Promovido pela Coordenadoria Geral de Cidadania e Direitos Humanos (CGCDH), o “Papo Reto – Quebre o silêncio: por que ainda é tão difícil falar?” ocorreu no Palácio dos Campos Elíseos, em São Paulo, com transmissão on-line. A iniciativa teve como objetivo ampliar a compreensão sobre os fatores sociais, institucionais e culturais que contribuem para o silêncio das vítimas, além de fortalecer e qualificar a escuta e o acolhimento nos serviços públicos.
A mediação foi conduzida pela coordenadora-geral de Cidadania e Direitos Humanos, Maisa Cristina Ferreira Costa, que ressaltou a importância de fortalecer a atuação integrada da rede de proteção. “Precisamos criar ambientes seguros para que as mulheres possam falar e buscar apoio sem medo ou julgamento.
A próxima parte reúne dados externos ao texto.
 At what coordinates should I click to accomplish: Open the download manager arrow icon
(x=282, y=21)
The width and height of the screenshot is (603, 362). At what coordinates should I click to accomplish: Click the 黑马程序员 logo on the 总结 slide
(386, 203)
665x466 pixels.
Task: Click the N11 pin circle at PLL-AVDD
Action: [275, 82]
O enfrentamento à violência passa necessariamente por uma rede preparada para ouvir, acolher e agir”, afirmou.
Participaram do debate o secretário-executivo da SJC, Fraide Sales; a secretária de Estado de Políticas Públicas para a Mulher, Adriana Liporoni; o jornalista e colunista do jornal Zero Hora, Paulo Germano; a promotora de Justiça do Ministério Público de São Paulo, Fabíola Sucasas Negrão Covas; a assistente social da Defensoria Pública do Estado de São Paulo, Daniela Barbom Sorpilli; e Ana Cristina de Souza, diretora da Divisão de Medicina e Segurança do Trabalho da Fundação CASA.
Ao encerrar sua participação, o secretário-executivo da SJC, Fraide Sales, destacou a importância do engajamento coletivo no enfrentamento à violência de gênero. “Paulo Germano e eu somos os únicos homens neste debate, o que também representa para nós uma grande oportunidade de aprender e refletir. Se cada um fizer a sua parte, podemos avançar muito. Se conseguirmos, a partir de hoje, provocar alguma mudança, já me sentirei muito satisfeito”, concluiu.